介護保険制度では、施設入所時の食費や光熱水費について原則自己負担となる。しかし、低所得者に対しては「補足給付」という形で、所得に加え2014年に導入された金融資産などを勘案して負担が軽減される仕組みがある。政府は医療保険の「入院時食事療養費・生活療養費」においても介護保険と同様に、①の負担能力という指標を導入したい考え。
会合では、介護保険の現状について、「金融資産は自己申告に頼らざるをえず、判断が困難」「浸透状況が分からない」との指摘が複数出た。「導入は時期尚早」との意見が大勢を占め、今年度の導入は見送られる公算が大きい。

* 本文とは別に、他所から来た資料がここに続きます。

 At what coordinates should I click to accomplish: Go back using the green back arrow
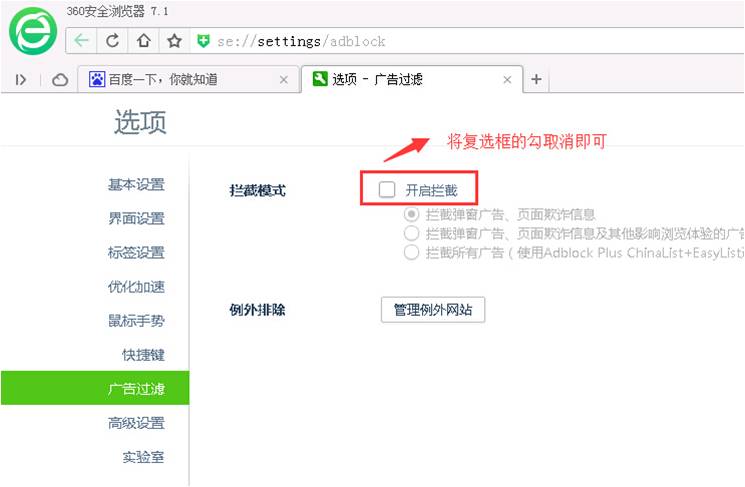[81, 41]
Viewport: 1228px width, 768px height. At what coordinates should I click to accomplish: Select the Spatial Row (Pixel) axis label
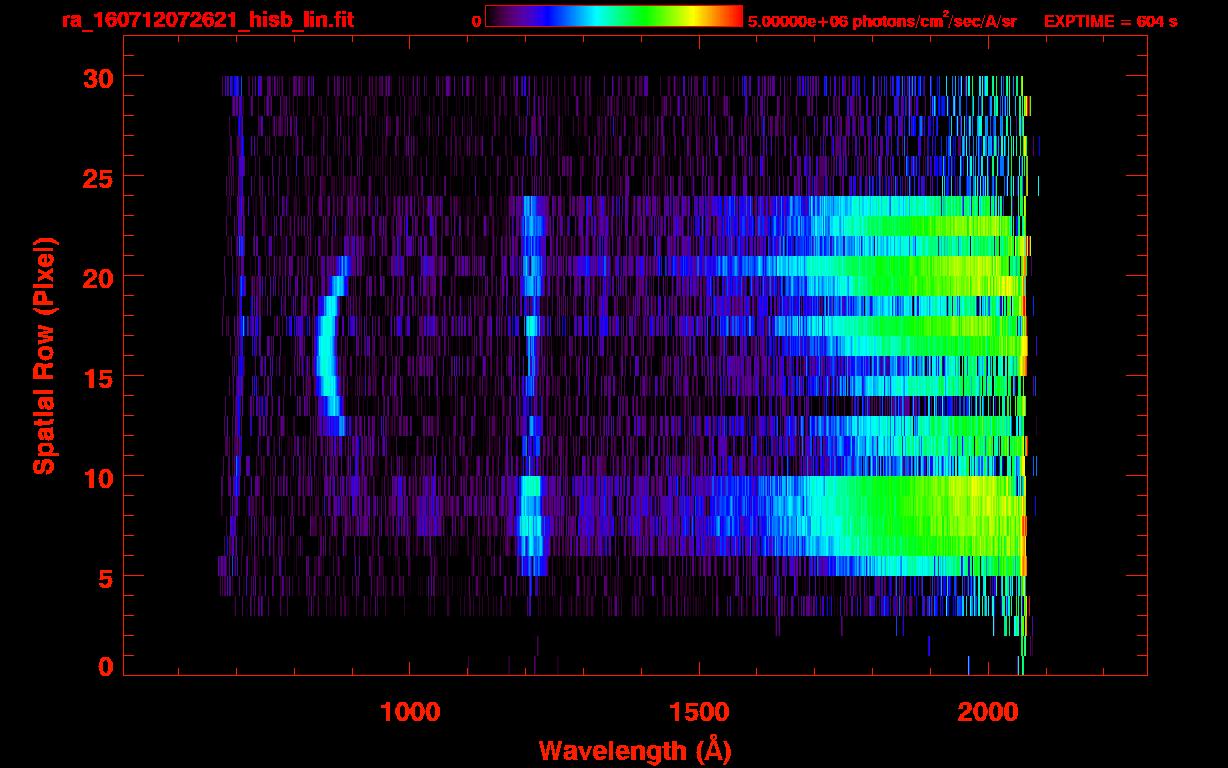44,356
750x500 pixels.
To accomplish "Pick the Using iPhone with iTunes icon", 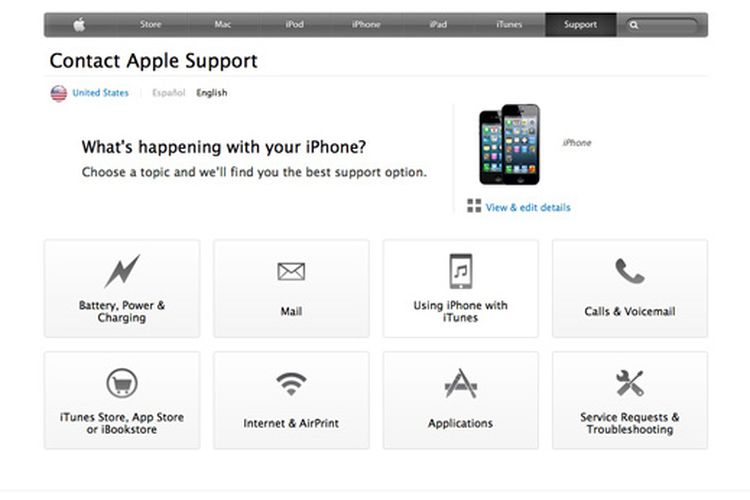I will pos(461,271).
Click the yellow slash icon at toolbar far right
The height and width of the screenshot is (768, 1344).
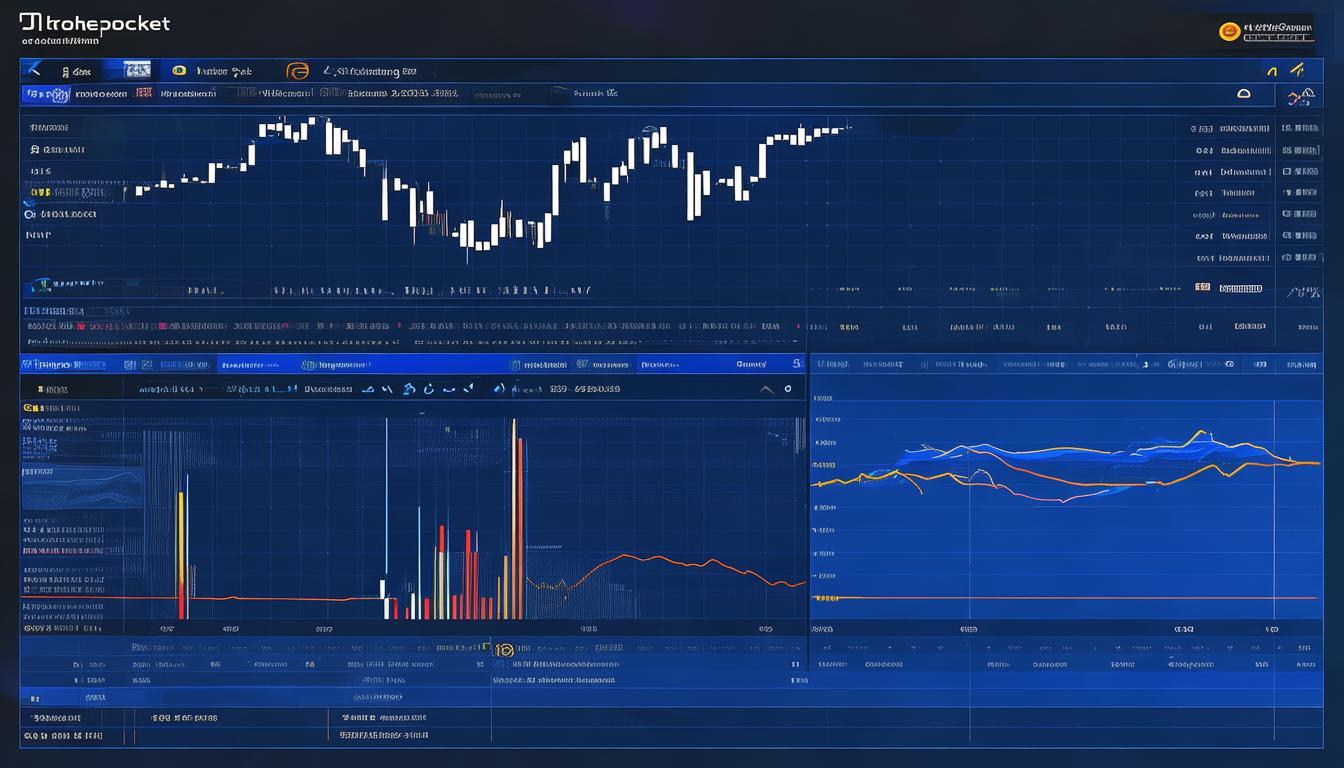[1298, 70]
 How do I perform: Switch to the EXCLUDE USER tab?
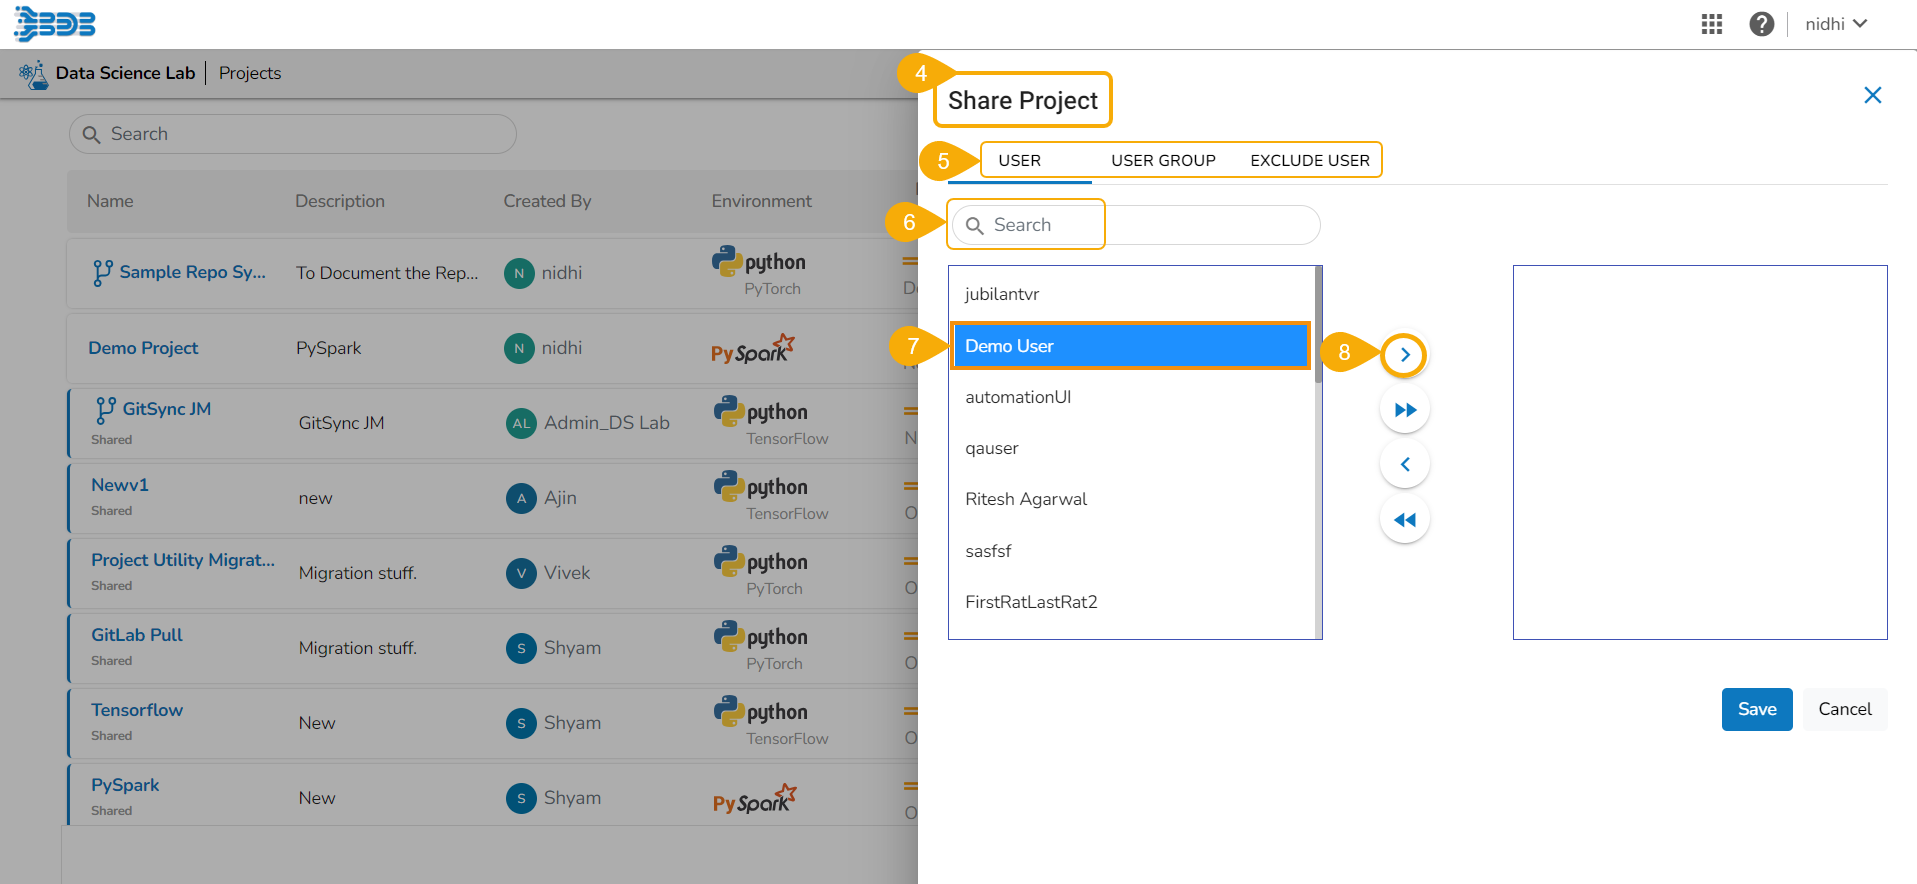(1309, 161)
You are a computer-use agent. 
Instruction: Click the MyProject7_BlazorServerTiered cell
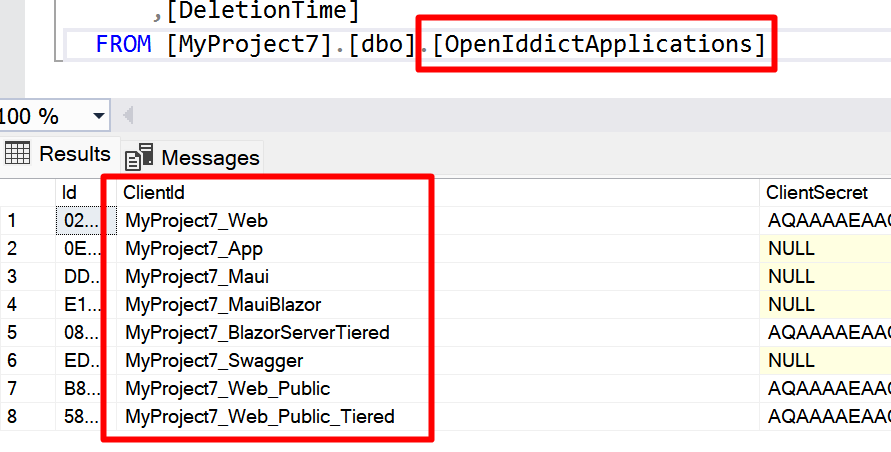[255, 332]

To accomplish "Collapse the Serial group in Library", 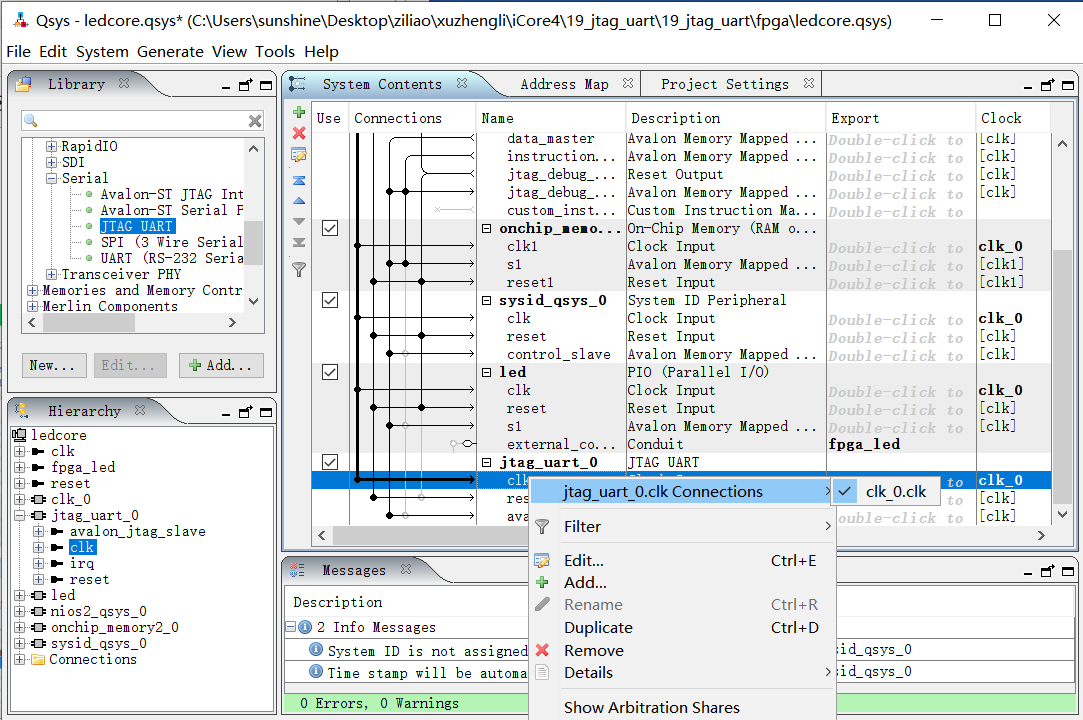I will pyautogui.click(x=52, y=179).
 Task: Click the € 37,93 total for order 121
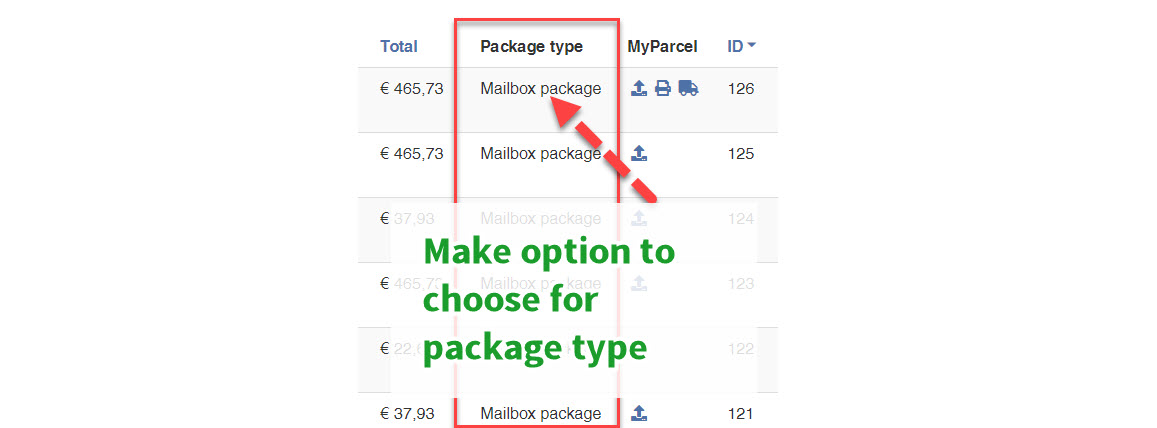407,413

また②を巡っては、療養病床に入院する65歳以上の光熱水費の自己負担額(320円)を370円に引き上げる形となりそうだ。介護保険では低所得者の居住費負担が15年4月から370円に引き上げられている。これを踏まえ、保険者側委員を中心に医療区分Ⅰの患者について、「同様の水準まで引き上げて整合性を図るべき」との指摘があり、診療側も容認する見込みだ。